Tu et al concluded that bone-targeted consolidation therapy (with Sr-89) and continued chemotherapy offered a survival advantage for those patients with either stable or responding disease after induction chemotherapy.
COMMENT by William B. Ershler, MD
Organ directed therapy makes inherent sense for certain tumors that have a proclivity to spread predominantly to that organ. Such is the case for prostate cancer. The great majority of patients who die with prostate cancer have metastases in bone, and for most, bone is the only organ to which the disease has spread.1 Thus, treatment that might influence tumor growth in bone is a logical therapeutic question in the management of prostate cancer. Sr-89, a bone-homing radioisotope, had already been shown to be a feasible approach and was a reasonable choice for this trial.3
Indeed, the patients randomized to receive Sr-89 had significantly longer time to progression and overall survival than those who did not receive Sr-89. However, as Tu et al point out, this was a relatively small, single institution study with results that might lend themselves to over interpretation. Certainly, the findings are encouraging and warrant a larger, multi-institution Phase III trial.

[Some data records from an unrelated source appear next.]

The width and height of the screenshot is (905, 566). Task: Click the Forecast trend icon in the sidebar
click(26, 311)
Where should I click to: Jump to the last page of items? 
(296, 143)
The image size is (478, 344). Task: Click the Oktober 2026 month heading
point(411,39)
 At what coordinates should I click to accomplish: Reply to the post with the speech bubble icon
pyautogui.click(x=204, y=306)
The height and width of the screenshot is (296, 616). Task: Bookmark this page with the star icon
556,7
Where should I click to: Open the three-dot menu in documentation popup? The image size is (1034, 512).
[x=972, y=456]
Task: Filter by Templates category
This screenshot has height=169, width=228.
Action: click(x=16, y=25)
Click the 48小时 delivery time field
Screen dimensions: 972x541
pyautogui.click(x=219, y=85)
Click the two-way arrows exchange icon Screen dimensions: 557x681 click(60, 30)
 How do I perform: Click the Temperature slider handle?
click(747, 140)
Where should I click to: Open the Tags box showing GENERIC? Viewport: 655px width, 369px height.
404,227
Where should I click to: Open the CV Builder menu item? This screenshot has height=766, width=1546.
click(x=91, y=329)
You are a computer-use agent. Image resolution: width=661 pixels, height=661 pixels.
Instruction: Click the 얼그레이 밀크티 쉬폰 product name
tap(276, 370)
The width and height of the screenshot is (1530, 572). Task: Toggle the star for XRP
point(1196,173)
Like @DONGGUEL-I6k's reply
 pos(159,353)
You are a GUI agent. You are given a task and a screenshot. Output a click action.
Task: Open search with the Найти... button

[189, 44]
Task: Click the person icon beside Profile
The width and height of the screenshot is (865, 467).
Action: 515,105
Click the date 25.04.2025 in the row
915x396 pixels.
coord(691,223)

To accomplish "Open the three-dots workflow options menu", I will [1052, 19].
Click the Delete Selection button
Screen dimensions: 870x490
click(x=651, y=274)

The mechanism of Sr-89 activity is unclear and may be related to alterations in the bone microenvironment rather than direct prostate cancer cytotoxicity.4 In this light, perhaps pamidronate or other bisphosphonates will also be shown to have the same effect on survival in this setting.
1. McRea LE, Karafin L. Int Coll Surg J 1958;29:723-728.
2. Sabbatini P, et al. J Clin Oncol 1999;17:948-957.
3. Tu S-M, et al. Urol Ocnol 1996:2:191-197.
4. Jacobsson H, et al. Int J Radiat Oncol Biol Phys 1991;20:1297-1303.